Here’s an updated chart of Twitter which closed at the high of the week last week and made a new 52-week high.
Just to recap what has happened with this stock:
- It broke out of a Stage 1 base back in October of 2017.
- Then it really surged higher in late January 2018 and drew huge institutional-type volume after an earnings report.
- Then in late March and early April we had a mini-panic in social media stocks but notice how Twitter stayed above its 30-week moving average during that downturn. This is important because Stage Analysis allows a stock to have normal price fluctuations and pullbacks above the 30-week moving average, so there was no reason to sell back then based on Stage Analysis as the stock remained in a Stage 2 uptrend.
- Now the stock is breaking out again to new 52-week highs and notice how it is accelerating its outperformance of the S&P 500.
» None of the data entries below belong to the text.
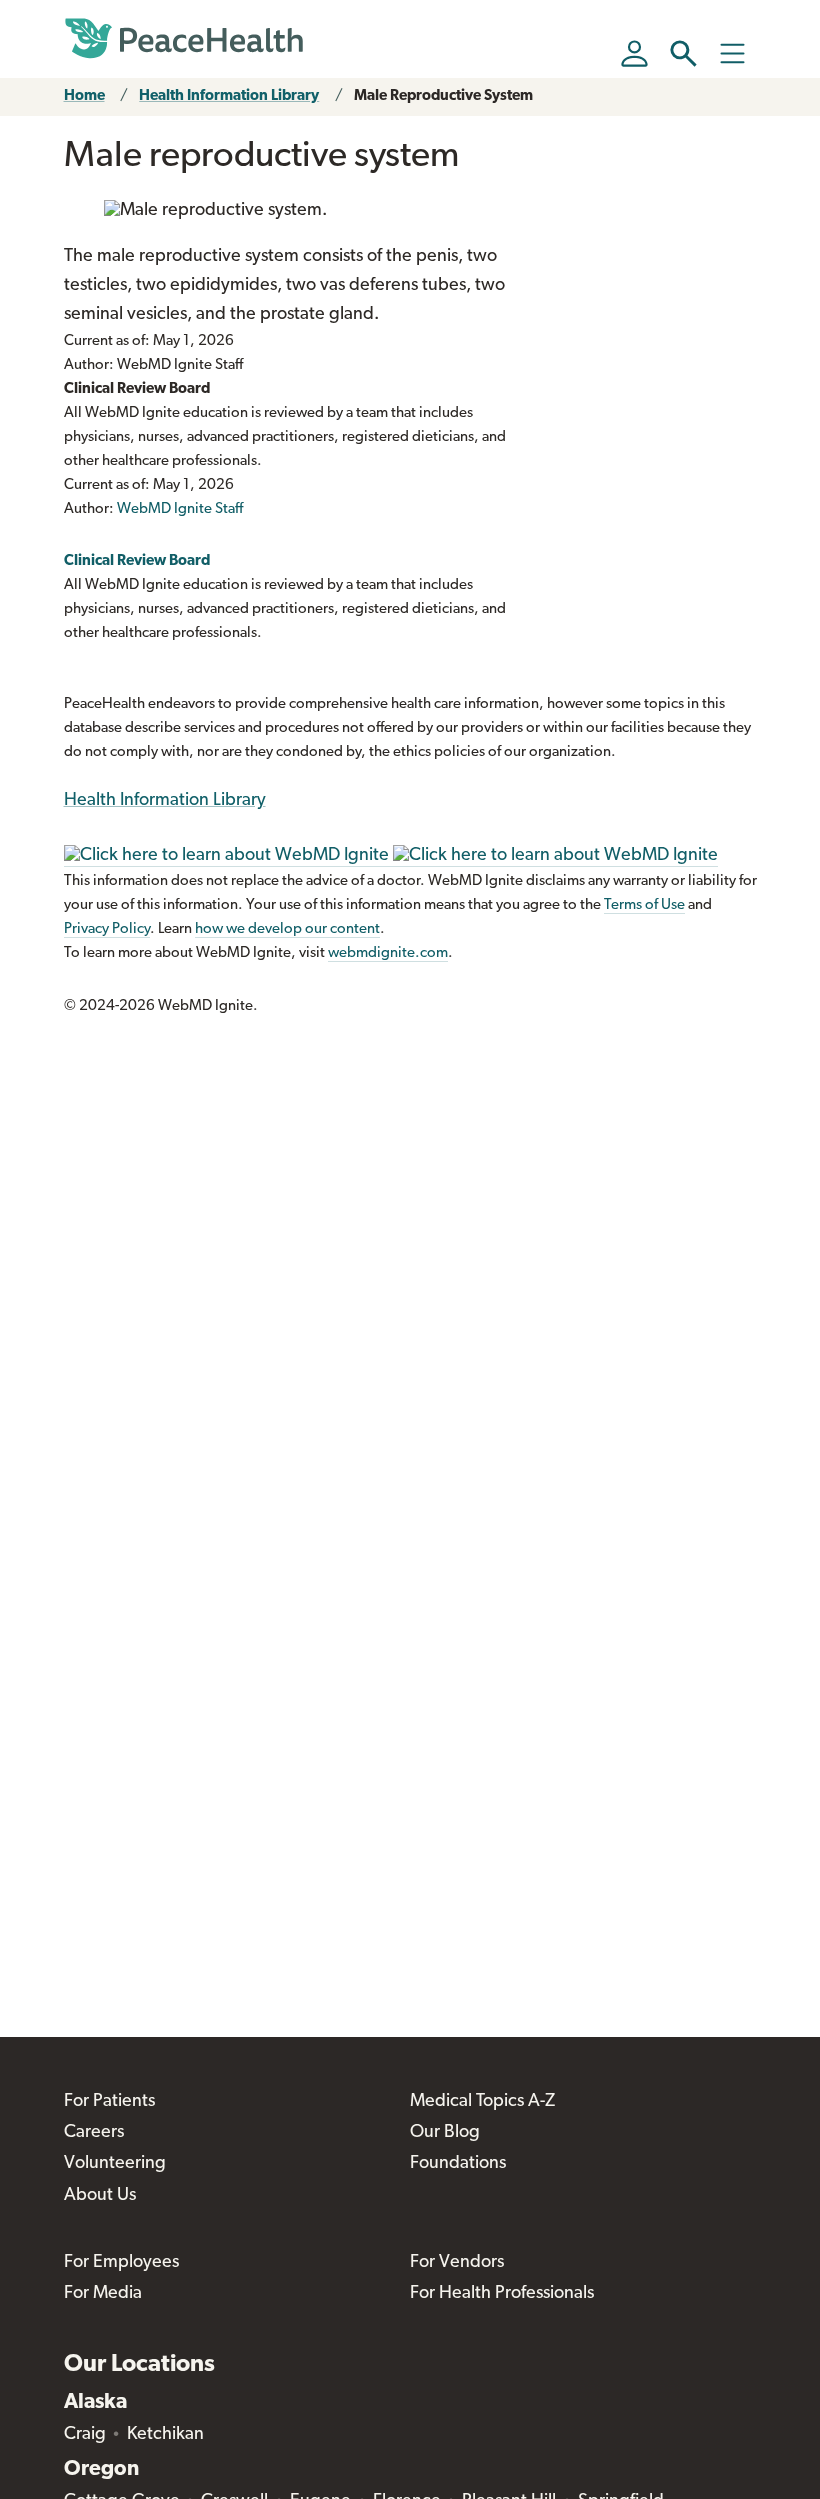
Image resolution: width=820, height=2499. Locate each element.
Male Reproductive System (443, 96)
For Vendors (457, 2263)
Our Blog (445, 2133)
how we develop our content (287, 929)
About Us (100, 2196)
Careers (94, 2133)
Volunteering (115, 2164)
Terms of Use (644, 905)
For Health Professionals (502, 2294)
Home (84, 96)
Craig (85, 2435)
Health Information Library (229, 96)
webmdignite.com (388, 953)
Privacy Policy (107, 929)
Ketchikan (165, 2435)
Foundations (458, 2164)
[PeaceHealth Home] (184, 39)
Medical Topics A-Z (482, 2102)
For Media (103, 2294)
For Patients (109, 2102)
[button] (683, 53)
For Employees (121, 2263)
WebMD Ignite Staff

Now the power of Stage Analysis is in the simplicity of the framework as far as staying in long term trades. What we’re looking for is the strongest stocks in the strongest sectors when the major indexes are in a bull market. Often times the strongest stocks will trend above the 30-week moving average for months to years and produce huge winning trades. One such example is Square which broke out of a Stage 1 base back in August 2016, and after a retest of the 30-week moving average in October 2017 has been in a Stage 2 bull market ever since. You can check out this stock at the Stage Analysis Screener and see that has been in Stage 2 for 89 weeks now!
Of course there is no way to predict whether Twitter will perform as well as Square, but all that is really important is whether it continues to rise above a rising 30-week moving average. If it keeps doing that for a year or longer it could be a big winner just like Square.
Disclosure: I am long shares of TWTR.